_STORED ROWS_

######

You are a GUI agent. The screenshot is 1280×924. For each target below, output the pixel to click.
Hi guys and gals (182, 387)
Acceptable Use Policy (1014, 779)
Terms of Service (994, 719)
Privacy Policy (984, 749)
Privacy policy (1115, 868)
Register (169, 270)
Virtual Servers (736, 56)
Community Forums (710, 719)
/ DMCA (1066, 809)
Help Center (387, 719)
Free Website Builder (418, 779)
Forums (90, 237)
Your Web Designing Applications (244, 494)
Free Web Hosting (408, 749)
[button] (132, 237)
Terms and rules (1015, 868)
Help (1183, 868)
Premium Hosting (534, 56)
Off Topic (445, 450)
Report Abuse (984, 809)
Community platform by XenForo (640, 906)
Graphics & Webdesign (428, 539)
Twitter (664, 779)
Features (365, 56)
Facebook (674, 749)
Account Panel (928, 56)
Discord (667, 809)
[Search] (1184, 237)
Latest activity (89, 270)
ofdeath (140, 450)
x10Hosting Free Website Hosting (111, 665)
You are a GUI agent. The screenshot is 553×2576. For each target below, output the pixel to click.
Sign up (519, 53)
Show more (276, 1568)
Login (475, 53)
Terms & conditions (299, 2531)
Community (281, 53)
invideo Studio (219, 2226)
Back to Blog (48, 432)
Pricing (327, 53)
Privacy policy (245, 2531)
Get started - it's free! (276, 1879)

######

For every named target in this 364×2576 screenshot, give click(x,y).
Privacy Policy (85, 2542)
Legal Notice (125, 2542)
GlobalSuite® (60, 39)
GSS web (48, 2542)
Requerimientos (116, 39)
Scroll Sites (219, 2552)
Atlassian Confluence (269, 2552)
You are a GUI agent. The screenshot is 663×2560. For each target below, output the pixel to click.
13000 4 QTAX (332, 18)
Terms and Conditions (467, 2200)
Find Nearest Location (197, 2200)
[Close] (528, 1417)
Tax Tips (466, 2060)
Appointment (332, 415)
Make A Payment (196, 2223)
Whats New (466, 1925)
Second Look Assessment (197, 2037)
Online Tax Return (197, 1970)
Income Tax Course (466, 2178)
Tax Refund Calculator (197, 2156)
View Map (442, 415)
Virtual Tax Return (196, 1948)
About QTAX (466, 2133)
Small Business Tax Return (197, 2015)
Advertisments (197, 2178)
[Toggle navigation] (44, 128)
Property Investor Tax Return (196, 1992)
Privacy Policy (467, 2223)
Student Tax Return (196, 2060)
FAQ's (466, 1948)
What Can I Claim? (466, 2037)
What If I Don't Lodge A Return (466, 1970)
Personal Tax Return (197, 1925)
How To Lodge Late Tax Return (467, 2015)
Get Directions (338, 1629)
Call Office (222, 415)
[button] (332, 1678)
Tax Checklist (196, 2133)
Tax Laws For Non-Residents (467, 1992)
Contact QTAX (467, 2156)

######

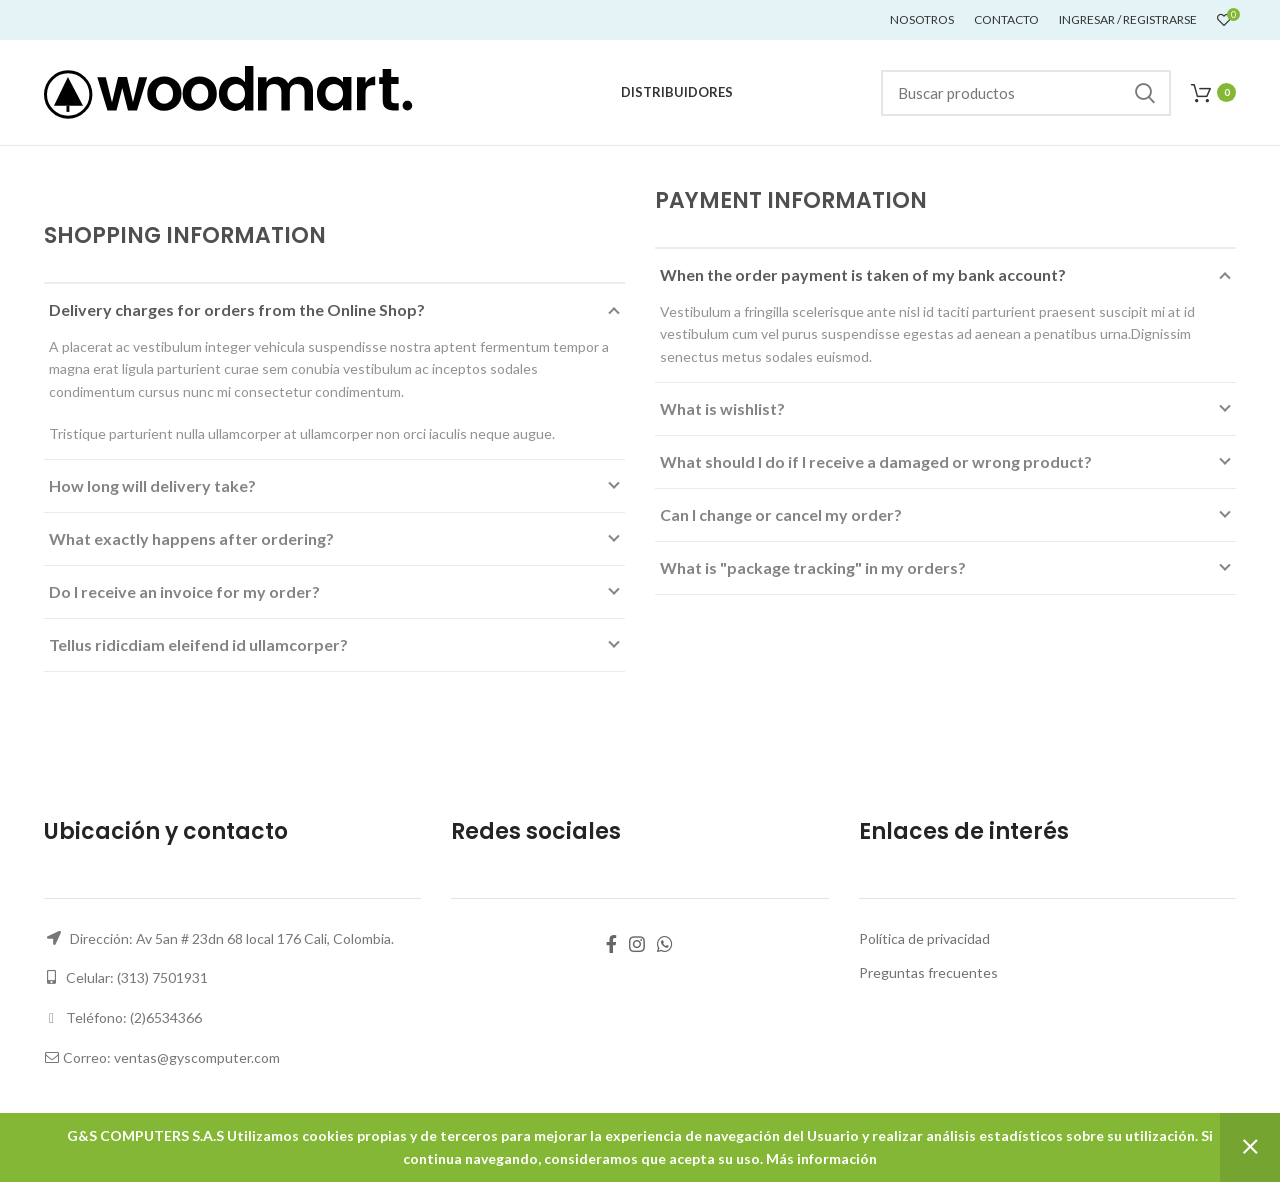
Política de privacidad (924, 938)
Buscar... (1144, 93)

######

_SET TASK_
Rescale the lines above, from the line with "Property Investor Tax Return (196, 1992)" to the line with "Tax Checklist (196, 2133)", both included. Write each of these lines out again in full, with every click coordinate multiplied by 1.6 and rounded to a whole number, halves rounded up.

_TASK ANSWER_
Property Investor Tax Return (314, 3187)
Privacy Policy (747, 3557)
Student Tax Return (314, 3296)
FAQ's (746, 3117)
What Can I Claim? (746, 3259)
What If I Don't Lodge A Return (746, 3152)
Personal Tax Return (315, 3080)
How To Lodge Late Tax Return (747, 3224)
Get Directions (541, 2606)
Call Office (355, 664)
[button] (531, 2685)
Tax Checklist (314, 3413)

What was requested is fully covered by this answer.